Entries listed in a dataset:
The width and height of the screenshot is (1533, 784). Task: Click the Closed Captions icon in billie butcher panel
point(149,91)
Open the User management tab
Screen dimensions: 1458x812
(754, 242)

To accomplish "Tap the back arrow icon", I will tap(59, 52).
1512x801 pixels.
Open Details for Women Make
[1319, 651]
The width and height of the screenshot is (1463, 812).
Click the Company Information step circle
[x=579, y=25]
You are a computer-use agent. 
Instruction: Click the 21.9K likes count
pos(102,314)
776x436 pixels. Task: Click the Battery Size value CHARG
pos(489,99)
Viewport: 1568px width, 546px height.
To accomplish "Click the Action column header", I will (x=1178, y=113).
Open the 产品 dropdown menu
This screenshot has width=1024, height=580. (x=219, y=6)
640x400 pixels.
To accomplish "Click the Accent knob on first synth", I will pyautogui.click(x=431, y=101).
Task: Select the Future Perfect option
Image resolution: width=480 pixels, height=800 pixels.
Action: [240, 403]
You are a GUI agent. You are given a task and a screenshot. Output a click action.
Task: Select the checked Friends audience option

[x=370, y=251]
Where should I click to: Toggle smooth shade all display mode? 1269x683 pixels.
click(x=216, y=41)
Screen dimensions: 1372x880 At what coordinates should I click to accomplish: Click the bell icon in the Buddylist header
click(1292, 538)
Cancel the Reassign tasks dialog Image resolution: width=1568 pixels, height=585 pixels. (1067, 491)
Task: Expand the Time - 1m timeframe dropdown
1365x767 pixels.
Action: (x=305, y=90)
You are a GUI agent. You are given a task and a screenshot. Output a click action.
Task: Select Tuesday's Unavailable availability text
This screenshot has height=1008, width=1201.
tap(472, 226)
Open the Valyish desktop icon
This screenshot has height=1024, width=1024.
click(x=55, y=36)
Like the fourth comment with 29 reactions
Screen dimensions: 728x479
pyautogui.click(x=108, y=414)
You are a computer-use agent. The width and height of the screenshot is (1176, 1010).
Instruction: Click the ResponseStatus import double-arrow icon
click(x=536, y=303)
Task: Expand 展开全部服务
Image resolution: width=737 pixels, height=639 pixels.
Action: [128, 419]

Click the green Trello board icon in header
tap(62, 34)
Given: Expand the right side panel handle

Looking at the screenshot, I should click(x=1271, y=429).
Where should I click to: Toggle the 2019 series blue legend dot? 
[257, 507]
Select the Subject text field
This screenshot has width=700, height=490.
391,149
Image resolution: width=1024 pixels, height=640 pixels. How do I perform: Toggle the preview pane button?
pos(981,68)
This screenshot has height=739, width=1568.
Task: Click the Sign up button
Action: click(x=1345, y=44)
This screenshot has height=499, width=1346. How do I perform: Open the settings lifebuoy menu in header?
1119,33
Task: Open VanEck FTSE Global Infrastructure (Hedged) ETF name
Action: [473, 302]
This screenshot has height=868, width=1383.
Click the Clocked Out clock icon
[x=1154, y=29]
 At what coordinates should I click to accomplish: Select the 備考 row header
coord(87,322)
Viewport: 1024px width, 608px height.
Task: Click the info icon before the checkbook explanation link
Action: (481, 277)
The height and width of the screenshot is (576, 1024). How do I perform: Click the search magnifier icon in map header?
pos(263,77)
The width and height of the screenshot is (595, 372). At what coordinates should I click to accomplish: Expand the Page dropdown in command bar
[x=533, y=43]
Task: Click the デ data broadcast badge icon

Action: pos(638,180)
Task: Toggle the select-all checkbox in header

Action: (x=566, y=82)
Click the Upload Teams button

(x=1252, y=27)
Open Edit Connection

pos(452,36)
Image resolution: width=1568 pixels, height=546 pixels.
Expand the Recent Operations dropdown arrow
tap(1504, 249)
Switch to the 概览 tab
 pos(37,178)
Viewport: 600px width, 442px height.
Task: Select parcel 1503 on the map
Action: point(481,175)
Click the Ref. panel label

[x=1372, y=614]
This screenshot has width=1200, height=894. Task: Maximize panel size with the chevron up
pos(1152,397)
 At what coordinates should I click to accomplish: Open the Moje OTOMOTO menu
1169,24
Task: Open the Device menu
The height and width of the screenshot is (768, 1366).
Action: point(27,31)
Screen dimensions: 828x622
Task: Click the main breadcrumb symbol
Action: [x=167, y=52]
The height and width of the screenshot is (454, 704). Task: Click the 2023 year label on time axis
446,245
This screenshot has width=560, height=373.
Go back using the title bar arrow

▶ [Task requirements] Please rewrite the entries above, swapping each "GUI agent" for "interface agent" and leaving everything else untouched.

▶ [Reply]
The width and height of the screenshot is (1533, 784). Task: Click the Closed Captions icon in billie butcher panel
point(149,91)
Open the User management tab
Screen dimensions: 1458x812
(754, 242)

To accomplish "Tap the back arrow icon", I will tap(59, 52).
1512x801 pixels.
Open Details for Women Make
[1319, 651]
The width and height of the screenshot is (1463, 812).
Click the Company Information step circle
[x=579, y=25]
You are a computer-use agent. 
Instruction: Click the 21.9K likes count
pos(102,314)
776x436 pixels. Task: Click the Battery Size value CHARG
pos(489,99)
Viewport: 1568px width, 546px height.
To accomplish "Click the Action column header", I will (x=1178, y=113).
Open the 产品 dropdown menu
This screenshot has width=1024, height=580. (x=219, y=6)
640x400 pixels.
To accomplish "Click the Accent knob on first synth", I will pyautogui.click(x=431, y=101).
Task: Select the Future Perfect option
Image resolution: width=480 pixels, height=800 pixels.
Action: [240, 403]
You are a interface agent. You are given a task and a screenshot. Output a click action.
Task: Select the checked Friends audience option

[x=370, y=251]
Where should I click to: Toggle smooth shade all display mode? 1269x683 pixels.
click(x=216, y=41)
Screen dimensions: 1372x880 At what coordinates should I click to accomplish: Click the bell icon in the Buddylist header
click(1292, 538)
Cancel the Reassign tasks dialog Image resolution: width=1568 pixels, height=585 pixels. (1067, 491)
Task: Expand the Time - 1m timeframe dropdown
1365x767 pixels.
Action: (x=305, y=90)
You are a interface agent. You are given a task and a screenshot. Output a click action.
Task: Select Tuesday's Unavailable availability text
This screenshot has height=1008, width=1201.
tap(472, 226)
Open the Valyish desktop icon
This screenshot has height=1024, width=1024.
click(x=55, y=36)
Like the fourth comment with 29 reactions
Screen dimensions: 728x479
pyautogui.click(x=108, y=414)
You are a computer-use agent. The width and height of the screenshot is (1176, 1010).
Instruction: Click the ResponseStatus import double-arrow icon
click(x=536, y=303)
Task: Expand 展开全部服务
Image resolution: width=737 pixels, height=639 pixels.
Action: [128, 419]

Click the green Trello board icon in header
tap(62, 34)
Given: Expand the right side panel handle

Looking at the screenshot, I should click(x=1271, y=429).
Where should I click to: Toggle the 2019 series blue legend dot? 
[257, 507]
Select the Subject text field
This screenshot has width=700, height=490.
391,149
Image resolution: width=1024 pixels, height=640 pixels. How do I perform: Toggle the preview pane button?
pos(981,68)
This screenshot has height=739, width=1568.
Task: Click the Sign up button
Action: click(x=1345, y=44)
This screenshot has height=499, width=1346. How do I perform: Open the settings lifebuoy menu in header?
1119,33
Task: Open VanEck FTSE Global Infrastructure (Hedged) ETF name
Action: [473, 302]
This screenshot has height=868, width=1383.
Click the Clocked Out clock icon
[x=1154, y=29]
 At what coordinates should I click to accomplish: Select the 備考 row header
coord(87,322)
Viewport: 1024px width, 608px height.
Task: Click the info icon before the checkbook explanation link
Action: (481, 277)
The height and width of the screenshot is (576, 1024). How do I perform: Click the search magnifier icon in map header?
pos(263,77)
The width and height of the screenshot is (595, 372). At what coordinates should I click to accomplish: Expand the Page dropdown in command bar
[x=533, y=43]
Task: Click the デ data broadcast badge icon

Action: pos(638,180)
Task: Toggle the select-all checkbox in header

Action: (x=566, y=82)
Click the Upload Teams button

(x=1252, y=27)
Open Edit Connection

pos(452,36)
Image resolution: width=1568 pixels, height=546 pixels.
Expand the Recent Operations dropdown arrow
tap(1504, 249)
Switch to the 概览 tab
 pos(37,178)
Viewport: 600px width, 442px height.
Task: Select parcel 1503 on the map
Action: point(481,175)
Click the Ref. panel label

[x=1372, y=614]
This screenshot has width=1200, height=894. Task: Maximize panel size with the chevron up
pos(1152,397)
 At what coordinates should I click to accomplish: Open the Moje OTOMOTO menu
1169,24
Task: Open the Device menu
The height and width of the screenshot is (768, 1366).
Action: point(27,31)
Screen dimensions: 828x622
Task: Click the main breadcrumb symbol
Action: [x=167, y=52]
The height and width of the screenshot is (454, 704). Task: Click the 2023 year label on time axis
446,245
This screenshot has width=560, height=373.
Go back using the title bar arrow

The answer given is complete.